Causal reasoning plays a central role in learning and decision-making in settings where distinguishing causal effect from spurious association is essential for valid prediction and action. However, many causal methods rely on strong assumptions, such as full observability, known causal structure, or independence across units. These assumptions are often violated in real-world applications. This thesis develops statistical and algorithmic foundations for causal learning and sequential decision-making, with a focus on identifiability, sample complexity, and structure-dependent regret bounds when classical assumptions are relaxed.

The first part of the thesis studies causal imitation learning in settings with latent variables and structural mismatch between experts and learners. We show that imitability is fundamentally a problem of causal identifiability rather than statistical consistency alone. We introduce context-specific independence relations and characterize when such structure enables imitation in settings that are otherwise non-imitable. We establish computational hardness results and derive graphical criteria for feasibility under mild structural assumptions. We also propose sound algorithmic approaches that integrate causal structure with observational data.

The second part focuses on the sample complexity of causal discovery for continuous variables. We study nonparametric conditional independence testing based on Von Mises expansions and kernel density estimation, and establish concentration inequalities and finite-sample guarantees under smoothness assumptions. These results yield explicit sample complexity bounds for constraint-based causal discovery in nonlinear and non-Gaussian settings. We further study distributional closeness testing between observational and interventional distributions. We show how such tests enable the identification of the causal direction in the presence of hidden confounding.
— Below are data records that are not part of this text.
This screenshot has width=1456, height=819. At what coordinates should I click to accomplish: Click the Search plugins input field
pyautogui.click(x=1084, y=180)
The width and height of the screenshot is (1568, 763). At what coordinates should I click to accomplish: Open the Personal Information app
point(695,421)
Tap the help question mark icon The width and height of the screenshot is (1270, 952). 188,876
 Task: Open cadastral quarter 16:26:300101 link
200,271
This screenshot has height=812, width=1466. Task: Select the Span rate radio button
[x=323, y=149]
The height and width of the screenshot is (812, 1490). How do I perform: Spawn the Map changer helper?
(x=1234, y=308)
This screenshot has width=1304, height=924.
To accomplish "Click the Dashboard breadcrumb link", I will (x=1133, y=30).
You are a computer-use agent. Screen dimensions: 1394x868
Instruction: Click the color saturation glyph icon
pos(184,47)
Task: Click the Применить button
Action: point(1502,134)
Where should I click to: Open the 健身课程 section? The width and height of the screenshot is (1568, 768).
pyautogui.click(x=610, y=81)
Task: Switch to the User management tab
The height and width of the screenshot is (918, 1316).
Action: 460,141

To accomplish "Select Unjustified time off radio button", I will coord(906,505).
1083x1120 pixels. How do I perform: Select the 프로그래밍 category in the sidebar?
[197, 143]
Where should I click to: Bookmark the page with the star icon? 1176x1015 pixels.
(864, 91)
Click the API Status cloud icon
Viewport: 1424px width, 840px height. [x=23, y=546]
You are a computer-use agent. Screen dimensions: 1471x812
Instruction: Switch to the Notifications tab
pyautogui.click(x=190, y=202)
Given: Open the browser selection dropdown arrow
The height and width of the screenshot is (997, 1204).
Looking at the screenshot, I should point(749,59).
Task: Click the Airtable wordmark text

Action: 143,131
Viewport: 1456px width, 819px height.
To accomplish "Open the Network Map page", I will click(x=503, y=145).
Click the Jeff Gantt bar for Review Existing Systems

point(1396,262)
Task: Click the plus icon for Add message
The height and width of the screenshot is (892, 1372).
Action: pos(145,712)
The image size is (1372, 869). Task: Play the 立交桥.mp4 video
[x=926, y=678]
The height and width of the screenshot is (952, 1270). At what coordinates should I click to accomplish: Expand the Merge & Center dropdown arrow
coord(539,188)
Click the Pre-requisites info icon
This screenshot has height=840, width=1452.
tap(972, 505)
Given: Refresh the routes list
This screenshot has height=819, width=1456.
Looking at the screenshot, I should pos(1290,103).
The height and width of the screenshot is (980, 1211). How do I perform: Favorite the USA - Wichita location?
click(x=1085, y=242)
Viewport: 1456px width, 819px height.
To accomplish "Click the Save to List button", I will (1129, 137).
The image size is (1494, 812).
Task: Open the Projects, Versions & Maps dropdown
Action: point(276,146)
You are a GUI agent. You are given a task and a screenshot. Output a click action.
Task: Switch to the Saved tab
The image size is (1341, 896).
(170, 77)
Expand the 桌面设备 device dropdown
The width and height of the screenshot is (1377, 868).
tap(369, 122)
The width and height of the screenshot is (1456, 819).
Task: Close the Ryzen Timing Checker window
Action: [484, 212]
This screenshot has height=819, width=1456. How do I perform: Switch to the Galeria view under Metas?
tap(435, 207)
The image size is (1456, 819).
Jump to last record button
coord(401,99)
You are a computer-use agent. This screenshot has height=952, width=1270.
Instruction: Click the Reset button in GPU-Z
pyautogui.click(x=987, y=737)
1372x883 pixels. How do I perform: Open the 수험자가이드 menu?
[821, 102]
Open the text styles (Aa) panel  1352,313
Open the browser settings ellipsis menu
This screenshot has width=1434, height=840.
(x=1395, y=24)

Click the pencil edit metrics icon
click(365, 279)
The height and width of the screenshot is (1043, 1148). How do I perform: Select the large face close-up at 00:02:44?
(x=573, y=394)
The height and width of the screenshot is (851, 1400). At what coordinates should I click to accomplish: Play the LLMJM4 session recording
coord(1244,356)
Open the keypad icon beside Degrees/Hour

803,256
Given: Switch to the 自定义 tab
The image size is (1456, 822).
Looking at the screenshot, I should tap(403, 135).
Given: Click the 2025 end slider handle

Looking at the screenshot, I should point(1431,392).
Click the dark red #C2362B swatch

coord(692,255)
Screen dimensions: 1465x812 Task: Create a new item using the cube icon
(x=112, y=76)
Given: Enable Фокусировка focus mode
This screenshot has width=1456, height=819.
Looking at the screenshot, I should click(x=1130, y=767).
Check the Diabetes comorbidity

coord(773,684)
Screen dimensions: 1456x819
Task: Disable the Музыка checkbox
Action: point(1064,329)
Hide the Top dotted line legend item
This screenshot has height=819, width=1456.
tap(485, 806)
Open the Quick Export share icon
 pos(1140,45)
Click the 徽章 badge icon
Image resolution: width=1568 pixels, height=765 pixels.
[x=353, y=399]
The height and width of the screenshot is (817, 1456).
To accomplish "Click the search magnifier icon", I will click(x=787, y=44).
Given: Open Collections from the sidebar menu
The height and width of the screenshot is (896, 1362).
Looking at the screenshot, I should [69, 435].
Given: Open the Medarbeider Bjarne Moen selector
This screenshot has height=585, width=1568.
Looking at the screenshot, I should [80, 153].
The final part addresses sequential decision-making problems with causal structure and interference. We study causal bandit models with heterogeneous intervention costs, hidden confounding, and derive regret bounds that quantify the benefits of combining observational and interventional data under general causal graphs. We then study bandit problems with network interference, including settings with unknown graphs, and design algorithms whose performance depends on graph structure rather than the size of the action space.

In summary, this thesis contributes theoretical results on causal imitation learning, causal discovery, and sequential decision-making, and characterizes fundamental limits and guarantees for learning and inference under structural constraints.